6 Novembre 2021 , Rédigé par christophe Publié dans #Littérature

Une flèche

Et ce jour-là, j’ignore lequel, mais ce jour qui un jour a existé.

J’étais âgée de six, sept ans peut-être.

Je revois la trousse de toile noire, les cahiers, les manuels scolaires éparpillés sur la table de la cuisine où j’avais pris l’habitude de faire mes devoirs, après l’école, le soir. Par l’entrouverture de la porte, j’apercevais le salon et, à l’intérieur du salon, cette commode de bois clair sur laquelle reposaient le poste de télévision ainsi que le magnétoscope.
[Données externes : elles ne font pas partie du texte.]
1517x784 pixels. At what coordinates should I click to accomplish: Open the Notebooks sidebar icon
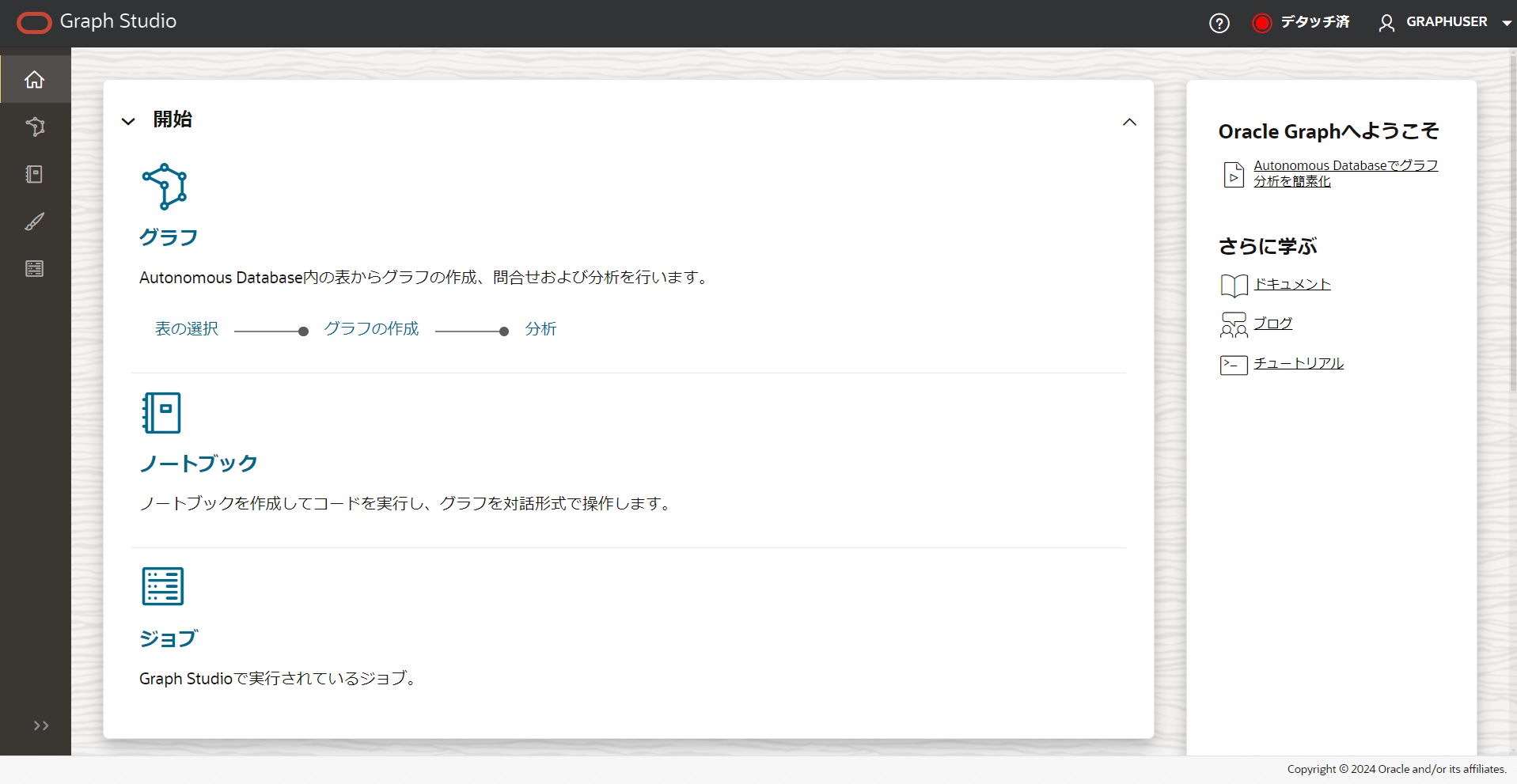[x=35, y=174]
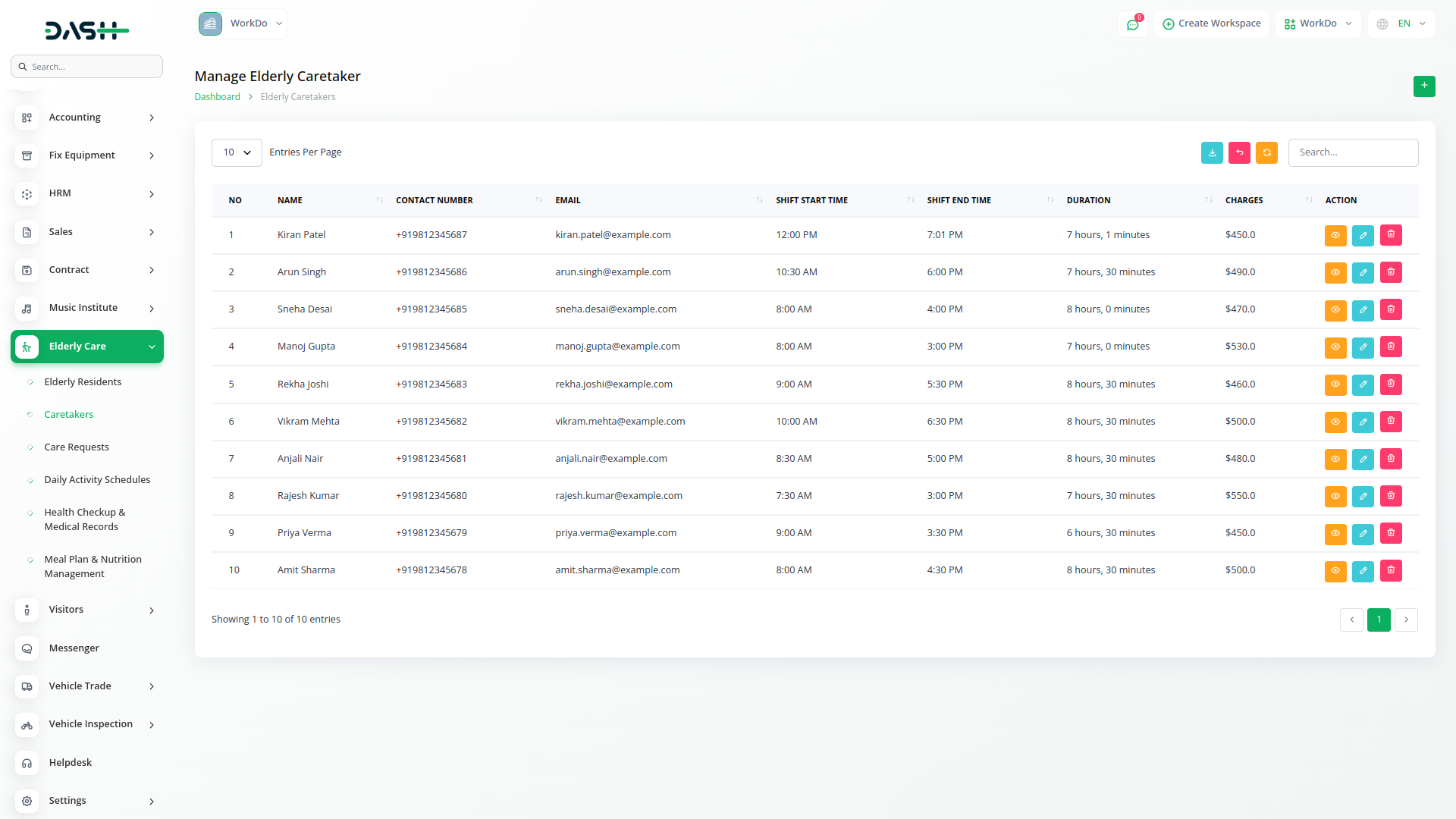Edit Arun Singh's caretaker record

[1363, 272]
Mes parents, Hania et Mohamed, se trouvaient dans cette pièce. Assis côte à côte sur le canapé en tissu à carreaux, ils visionnaient le film de leur mariage. Ils riaient de se revoir ainsi coiffés, vêtus. Ils riaient de revoir les visages de leurs proches, la maison du père de Mohamed, la rue passante, et à quelques mètres de là les deux chevaux blancs attelés à la calèche dans laquelle les jeunes mariés, tout un après-midi, s’étaient promenés le long de la corniche qui donnait sur l’océan.

Et ce jour-là, quoique mal enregistré, grésillant, le son de leurs voix, de leurs jeunes voix, vint jusqu’à moi. Une flèche d’amour a frappé mon cœur, l’a percé en son centre. Un foudroiement. Je fus émue de les reconnaître. C’étaient leurs voix, c’étaient eux.

Cette fraîcheur, cette beauté, avaient des airs lointains. Elles appartenaient à une autre époque, un autre lieu, une autre vie. C’était avant moi, je me dis, cela m’a précédée. Mes parents, une fois, furent jeunes, insouciants, et je l’ignorais. Hania et Mohamed éprouvèrent un enjouement, je pensai, et moi, je n’étais pas là.

C’est ce que je compris, ce soir-là.

Et après avoir entendu leurs voix, je découvris, sur l’écran de télévision, leur visage. Se retrouver. Une partie de moi chercha à se retrouver en cette image d’eux venue du passé. C’est ce que je voulais, espérais : me perdre dans la joie de mes parents, être joyeuse avec eux, que la joie, une fois, soit notre lien.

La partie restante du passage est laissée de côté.